* _TASK ITEM_: Select from the data all lines with the word "handle".

[TASK INPUTS — start]

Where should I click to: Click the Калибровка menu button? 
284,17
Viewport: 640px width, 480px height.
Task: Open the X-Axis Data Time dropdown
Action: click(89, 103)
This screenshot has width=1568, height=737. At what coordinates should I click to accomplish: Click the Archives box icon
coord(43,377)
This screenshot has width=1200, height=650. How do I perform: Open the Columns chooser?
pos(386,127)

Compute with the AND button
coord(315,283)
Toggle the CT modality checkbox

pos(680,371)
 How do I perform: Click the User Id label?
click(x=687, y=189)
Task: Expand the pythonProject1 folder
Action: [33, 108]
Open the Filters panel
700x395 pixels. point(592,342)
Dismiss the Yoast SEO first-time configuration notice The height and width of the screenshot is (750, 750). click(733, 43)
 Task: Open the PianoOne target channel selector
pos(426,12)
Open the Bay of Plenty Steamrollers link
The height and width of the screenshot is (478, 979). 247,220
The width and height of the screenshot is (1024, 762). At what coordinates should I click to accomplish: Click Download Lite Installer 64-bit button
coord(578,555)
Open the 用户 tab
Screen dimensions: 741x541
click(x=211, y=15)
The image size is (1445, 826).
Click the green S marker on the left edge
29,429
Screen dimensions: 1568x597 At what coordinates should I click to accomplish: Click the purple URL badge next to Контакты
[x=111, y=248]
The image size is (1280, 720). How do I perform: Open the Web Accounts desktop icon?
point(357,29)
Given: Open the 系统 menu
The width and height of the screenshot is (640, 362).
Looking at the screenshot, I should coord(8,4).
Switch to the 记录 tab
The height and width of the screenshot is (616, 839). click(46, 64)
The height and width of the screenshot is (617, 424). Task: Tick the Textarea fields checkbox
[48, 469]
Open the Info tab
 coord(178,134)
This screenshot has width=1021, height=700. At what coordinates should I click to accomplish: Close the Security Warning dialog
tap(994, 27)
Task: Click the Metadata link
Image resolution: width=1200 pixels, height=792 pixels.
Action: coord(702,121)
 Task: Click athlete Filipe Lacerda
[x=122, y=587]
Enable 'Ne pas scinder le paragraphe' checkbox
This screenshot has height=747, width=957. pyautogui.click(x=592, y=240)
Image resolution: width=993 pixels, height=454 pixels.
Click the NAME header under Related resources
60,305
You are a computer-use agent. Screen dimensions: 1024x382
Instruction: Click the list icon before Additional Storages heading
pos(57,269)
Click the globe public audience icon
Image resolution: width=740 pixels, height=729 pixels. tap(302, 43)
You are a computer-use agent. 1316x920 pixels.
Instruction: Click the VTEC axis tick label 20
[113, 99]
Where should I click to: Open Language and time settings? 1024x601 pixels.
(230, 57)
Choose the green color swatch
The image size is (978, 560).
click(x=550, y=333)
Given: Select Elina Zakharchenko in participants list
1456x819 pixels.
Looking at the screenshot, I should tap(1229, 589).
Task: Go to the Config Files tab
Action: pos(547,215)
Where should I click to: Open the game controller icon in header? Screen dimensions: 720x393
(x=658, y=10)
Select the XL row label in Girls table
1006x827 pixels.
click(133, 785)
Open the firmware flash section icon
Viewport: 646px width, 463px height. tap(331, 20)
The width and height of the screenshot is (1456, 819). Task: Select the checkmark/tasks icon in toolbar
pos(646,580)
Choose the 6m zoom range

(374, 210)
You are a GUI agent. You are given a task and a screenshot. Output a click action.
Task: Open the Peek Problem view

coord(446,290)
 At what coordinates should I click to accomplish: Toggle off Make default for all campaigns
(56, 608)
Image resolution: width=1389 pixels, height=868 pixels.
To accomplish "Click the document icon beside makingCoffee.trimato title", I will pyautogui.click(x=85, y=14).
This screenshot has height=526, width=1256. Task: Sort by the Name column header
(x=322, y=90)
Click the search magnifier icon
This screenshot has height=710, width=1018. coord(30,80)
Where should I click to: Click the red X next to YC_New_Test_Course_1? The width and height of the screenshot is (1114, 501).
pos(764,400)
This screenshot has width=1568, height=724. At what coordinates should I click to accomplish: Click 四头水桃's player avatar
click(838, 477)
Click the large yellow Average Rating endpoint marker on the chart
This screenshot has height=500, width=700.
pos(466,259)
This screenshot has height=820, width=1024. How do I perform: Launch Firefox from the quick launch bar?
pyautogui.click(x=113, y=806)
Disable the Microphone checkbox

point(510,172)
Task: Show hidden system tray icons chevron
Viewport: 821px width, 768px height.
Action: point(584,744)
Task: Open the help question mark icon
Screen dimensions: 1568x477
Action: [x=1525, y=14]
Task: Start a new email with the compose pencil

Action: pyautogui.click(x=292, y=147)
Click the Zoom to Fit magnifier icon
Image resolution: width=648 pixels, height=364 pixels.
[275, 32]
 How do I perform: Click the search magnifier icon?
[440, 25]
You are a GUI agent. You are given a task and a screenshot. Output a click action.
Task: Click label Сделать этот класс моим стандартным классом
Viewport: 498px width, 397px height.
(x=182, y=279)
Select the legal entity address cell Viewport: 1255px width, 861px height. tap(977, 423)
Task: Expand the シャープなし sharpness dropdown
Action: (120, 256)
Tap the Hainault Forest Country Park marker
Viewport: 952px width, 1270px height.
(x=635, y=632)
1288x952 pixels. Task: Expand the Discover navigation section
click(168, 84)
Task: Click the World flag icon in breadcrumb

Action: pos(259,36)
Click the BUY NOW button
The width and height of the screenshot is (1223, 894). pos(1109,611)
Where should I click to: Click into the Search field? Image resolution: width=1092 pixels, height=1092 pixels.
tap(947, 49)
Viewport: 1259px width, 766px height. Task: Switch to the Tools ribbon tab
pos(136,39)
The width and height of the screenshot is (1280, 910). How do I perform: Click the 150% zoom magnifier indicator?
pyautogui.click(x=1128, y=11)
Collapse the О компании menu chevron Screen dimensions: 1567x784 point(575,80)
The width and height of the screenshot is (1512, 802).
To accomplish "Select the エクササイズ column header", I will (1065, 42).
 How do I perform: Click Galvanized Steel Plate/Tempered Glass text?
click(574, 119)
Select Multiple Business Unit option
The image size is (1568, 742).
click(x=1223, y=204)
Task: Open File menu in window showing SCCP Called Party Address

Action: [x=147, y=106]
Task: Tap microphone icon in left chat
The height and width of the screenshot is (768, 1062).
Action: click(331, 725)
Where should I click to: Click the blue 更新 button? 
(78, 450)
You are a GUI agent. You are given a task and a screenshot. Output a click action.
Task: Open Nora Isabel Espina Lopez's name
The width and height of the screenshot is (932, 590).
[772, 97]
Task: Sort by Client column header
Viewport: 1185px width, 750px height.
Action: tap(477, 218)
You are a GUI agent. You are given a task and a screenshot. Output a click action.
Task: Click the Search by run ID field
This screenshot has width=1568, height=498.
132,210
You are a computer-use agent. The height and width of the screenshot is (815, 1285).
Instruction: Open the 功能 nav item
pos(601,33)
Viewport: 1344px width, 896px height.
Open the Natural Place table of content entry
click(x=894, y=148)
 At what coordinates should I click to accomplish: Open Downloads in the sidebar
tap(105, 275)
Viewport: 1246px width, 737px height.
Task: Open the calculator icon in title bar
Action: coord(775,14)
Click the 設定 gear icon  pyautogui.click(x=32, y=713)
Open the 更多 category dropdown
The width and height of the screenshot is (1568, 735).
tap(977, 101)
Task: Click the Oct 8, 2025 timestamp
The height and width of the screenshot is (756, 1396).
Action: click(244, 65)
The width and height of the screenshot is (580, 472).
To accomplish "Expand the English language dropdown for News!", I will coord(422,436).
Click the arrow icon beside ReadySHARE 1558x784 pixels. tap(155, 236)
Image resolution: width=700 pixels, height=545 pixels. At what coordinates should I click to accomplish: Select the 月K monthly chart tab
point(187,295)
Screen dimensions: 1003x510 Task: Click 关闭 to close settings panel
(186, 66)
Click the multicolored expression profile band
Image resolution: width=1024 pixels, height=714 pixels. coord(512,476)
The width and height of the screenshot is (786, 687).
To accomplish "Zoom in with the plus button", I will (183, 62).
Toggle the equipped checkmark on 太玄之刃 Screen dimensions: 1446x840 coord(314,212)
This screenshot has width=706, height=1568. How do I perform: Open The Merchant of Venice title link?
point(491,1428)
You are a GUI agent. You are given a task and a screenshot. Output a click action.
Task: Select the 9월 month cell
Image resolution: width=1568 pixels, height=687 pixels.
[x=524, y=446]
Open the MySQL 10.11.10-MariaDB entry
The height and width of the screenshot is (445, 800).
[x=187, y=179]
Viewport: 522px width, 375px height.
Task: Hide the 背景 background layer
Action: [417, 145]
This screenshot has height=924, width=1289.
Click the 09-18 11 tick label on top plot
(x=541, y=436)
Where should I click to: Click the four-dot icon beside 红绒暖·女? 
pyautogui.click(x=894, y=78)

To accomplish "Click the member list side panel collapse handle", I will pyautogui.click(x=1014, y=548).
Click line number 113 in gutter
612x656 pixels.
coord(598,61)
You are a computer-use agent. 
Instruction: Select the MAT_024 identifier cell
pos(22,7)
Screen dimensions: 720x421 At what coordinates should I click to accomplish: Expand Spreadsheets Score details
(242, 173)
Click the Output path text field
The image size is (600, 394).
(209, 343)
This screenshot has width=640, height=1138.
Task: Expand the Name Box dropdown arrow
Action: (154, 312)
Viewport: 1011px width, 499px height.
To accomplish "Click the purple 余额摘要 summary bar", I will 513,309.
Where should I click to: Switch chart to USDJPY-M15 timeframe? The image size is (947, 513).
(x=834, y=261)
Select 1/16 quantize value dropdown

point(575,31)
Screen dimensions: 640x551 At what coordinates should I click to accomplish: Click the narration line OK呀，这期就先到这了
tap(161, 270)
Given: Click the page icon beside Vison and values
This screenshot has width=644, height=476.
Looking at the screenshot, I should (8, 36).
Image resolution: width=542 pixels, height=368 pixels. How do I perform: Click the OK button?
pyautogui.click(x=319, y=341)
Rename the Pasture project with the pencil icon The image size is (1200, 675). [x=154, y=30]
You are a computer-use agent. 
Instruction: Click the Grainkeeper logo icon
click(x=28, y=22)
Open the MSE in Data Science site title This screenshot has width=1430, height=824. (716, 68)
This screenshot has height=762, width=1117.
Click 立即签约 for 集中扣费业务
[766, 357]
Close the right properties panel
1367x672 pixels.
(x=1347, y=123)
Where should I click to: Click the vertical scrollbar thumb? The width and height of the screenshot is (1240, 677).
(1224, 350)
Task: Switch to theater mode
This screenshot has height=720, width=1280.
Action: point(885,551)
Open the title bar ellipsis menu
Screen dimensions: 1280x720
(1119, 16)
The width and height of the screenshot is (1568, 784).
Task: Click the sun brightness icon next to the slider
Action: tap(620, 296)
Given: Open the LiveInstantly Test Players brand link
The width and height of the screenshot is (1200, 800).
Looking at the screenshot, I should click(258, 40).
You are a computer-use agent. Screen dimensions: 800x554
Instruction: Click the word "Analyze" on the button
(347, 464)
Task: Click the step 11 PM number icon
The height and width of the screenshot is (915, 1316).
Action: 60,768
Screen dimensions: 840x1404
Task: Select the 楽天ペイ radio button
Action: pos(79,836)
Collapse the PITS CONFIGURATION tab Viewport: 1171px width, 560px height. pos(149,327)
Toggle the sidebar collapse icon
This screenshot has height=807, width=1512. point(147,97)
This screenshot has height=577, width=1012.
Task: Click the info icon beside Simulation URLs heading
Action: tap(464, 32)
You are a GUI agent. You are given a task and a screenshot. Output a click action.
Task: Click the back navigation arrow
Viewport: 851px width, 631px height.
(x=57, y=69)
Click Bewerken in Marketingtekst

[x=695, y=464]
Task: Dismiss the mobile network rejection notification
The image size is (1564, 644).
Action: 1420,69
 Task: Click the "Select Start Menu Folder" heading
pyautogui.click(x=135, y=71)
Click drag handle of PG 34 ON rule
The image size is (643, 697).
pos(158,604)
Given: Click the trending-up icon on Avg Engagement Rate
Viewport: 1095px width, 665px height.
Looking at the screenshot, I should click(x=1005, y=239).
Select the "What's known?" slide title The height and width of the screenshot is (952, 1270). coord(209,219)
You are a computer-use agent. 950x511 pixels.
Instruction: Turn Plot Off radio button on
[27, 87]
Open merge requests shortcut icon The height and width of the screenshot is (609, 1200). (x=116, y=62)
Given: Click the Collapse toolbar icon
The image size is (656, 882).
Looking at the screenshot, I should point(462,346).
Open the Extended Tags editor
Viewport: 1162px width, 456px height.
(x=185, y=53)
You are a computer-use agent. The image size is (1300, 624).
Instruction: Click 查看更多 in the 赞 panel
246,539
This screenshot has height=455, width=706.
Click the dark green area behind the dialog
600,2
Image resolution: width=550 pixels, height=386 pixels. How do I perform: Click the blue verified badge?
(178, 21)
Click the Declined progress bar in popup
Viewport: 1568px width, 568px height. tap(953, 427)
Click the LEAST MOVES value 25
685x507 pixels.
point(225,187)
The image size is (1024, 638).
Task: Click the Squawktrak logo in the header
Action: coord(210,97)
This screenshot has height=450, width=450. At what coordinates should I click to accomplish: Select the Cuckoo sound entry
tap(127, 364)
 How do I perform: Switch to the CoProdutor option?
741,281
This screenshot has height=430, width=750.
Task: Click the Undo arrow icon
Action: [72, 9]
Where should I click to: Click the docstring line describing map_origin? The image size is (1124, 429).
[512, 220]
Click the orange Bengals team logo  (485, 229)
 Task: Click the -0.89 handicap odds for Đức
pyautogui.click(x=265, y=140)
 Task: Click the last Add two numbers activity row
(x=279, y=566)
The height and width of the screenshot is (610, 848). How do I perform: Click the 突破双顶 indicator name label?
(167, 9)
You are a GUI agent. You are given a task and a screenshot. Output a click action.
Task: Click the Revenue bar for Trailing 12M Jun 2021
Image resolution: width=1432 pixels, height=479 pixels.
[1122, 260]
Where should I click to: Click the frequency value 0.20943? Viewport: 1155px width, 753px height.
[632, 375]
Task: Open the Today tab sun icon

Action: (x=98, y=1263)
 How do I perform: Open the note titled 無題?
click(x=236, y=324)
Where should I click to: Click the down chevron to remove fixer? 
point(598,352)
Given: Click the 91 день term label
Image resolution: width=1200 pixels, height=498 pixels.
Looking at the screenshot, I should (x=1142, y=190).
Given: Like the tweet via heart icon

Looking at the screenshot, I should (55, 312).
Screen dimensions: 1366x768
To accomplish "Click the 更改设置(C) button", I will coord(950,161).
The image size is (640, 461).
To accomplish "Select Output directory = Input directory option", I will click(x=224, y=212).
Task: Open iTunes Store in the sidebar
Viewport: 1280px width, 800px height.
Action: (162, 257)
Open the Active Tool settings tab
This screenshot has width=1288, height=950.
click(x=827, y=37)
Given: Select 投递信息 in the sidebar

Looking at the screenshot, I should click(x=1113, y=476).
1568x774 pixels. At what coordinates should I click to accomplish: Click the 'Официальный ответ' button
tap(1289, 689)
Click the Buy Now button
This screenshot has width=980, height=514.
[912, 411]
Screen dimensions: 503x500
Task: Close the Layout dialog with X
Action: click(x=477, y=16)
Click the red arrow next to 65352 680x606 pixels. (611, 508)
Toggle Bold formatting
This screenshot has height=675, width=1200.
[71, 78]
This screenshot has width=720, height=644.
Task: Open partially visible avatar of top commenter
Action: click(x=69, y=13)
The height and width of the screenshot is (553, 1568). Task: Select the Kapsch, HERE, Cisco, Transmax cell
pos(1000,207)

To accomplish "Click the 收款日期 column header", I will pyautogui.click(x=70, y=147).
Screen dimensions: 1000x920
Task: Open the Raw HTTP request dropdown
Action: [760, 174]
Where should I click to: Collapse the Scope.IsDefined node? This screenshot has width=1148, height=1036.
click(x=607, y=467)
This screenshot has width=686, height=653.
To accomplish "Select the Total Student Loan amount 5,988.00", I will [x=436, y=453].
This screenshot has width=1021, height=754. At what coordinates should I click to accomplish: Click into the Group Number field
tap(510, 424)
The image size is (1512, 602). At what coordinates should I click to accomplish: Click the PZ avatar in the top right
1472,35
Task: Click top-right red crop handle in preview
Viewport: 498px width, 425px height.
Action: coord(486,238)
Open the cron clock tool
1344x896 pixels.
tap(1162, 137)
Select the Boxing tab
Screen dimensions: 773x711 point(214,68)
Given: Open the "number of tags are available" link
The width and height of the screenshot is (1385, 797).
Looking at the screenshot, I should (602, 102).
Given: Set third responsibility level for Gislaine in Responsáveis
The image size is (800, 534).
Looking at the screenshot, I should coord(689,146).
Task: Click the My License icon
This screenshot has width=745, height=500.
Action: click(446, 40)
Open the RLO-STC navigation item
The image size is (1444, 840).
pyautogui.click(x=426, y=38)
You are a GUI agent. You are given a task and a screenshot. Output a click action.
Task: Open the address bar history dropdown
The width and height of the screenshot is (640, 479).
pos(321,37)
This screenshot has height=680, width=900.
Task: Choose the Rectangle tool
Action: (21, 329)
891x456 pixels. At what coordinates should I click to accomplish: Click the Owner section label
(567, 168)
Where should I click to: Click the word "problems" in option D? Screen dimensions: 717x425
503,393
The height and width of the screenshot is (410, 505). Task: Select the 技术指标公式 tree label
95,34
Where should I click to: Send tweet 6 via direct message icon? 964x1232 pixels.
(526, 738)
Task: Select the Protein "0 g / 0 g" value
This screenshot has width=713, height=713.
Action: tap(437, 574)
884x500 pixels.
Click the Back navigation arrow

[TASK INPUTS — finish]

* _RESULT FOR THIS TASK_:
To accomplish "Click the member list side panel collapse handle", I will pyautogui.click(x=1014, y=548).
Click drag handle of PG 34 ON rule
Task: Click top-right red crop handle in preview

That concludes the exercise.